## 課題項目 1
調剤薬局事務員の働き方に関する文章から、「正社員での雇用募集は少なく、」で始まり「のは分かるような気がします。」で終わる箇所をそのまま出力してください。
## 課題項目 2
調剤薬局事務員の働き方に関する文章によると、筆者が出産を機に退職を決意したのはどのような理由からですか。
## 課題項目 3
調剤薬局事務員の働き方に関する文章を、最後の文の後から書き進めてください。

## 抜粋本文
+===+
正社員での雇用募集は少なく、大抵の薬局がパートやアルバイトをメインに雇っています。実際私が勤めていた店舗でも正社員雇用はほとんどなく、働いていたのは子育ての終わったパート主婦さんが多かったです。

私は出産を機に退職を決意しましたが、それも産休や育休を対応できないからという理由からでした。ただ、以前に比べると、随分女性が働きやすい社会になりましたし、店舗や地域によっては産休育休に対応しているところも増えています。

 

さいごに

アンテナを張り、情報の収集を。

調剤薬局事務員を一生の仕事として選びたいのならとにかく福利厚生の整った店舗での勤務をおすすめします。そうでなくても、短時間勤務での仕事を探している主婦の方や、決まった時間だけ仕事をしたいという女性にはうってつけですし、そういった意味では、近年調剤薬局事務員が女性に人気が高い職種だというのは分かるような気がします。
+===+
## 提供データ

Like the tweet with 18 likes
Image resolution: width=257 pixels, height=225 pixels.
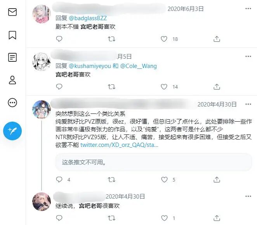(x=164, y=39)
+===+
## 解答例 1
正社員での雇用募集は少なく、大抵の薬局がパートやアルバイトをメインに雇っています。実際私が勤めていた店舗でも正社員雇用はほとんどなく、働いていたのは子育ての終わったパート主婦さんが多かったです。

私は出産を機に退職を決意しましたが、それも産休や育休を対応できないからという理由からでした。ただ、以前に比べると、随分女性が働きやすい社会になりましたし、店舗や地域によっては産休育休に対応しているところも増えています。

 

さいごに

アンテナを張り、情報の収集を。

調剤薬局事務員を一生の仕事として選びたいのならとにかく福利厚生の整った店舗での勤務をおすすめします。そうでなくても、短時間勤務での仕事を探している主婦の方や、決まった時間だけ仕事をしたいという女性にはうってつけですし、そういった意味では、近年調剤薬局事務員が女性に人気が高い職種だというのは分かるような気がします。

## 解答例 2
産休や育休に対応できないという理由からです。

## 解答例 3
最近は病院だけでなく薬局においても電子カルテ体制が増え、事務員の間口は狭くなっています 。そういった中で差別化をはかるための資格検定は有効かもしれませんが、それよりも重要視されるのはやはり経験であったり、私のようにたまたま良いタイミングが重なったという偶然のチャンスも必要でしょう。そのためにはまず情報収集の手間を惜しまず、日々更新される採用情報にアンテナを張り巡らせておきたいものですね。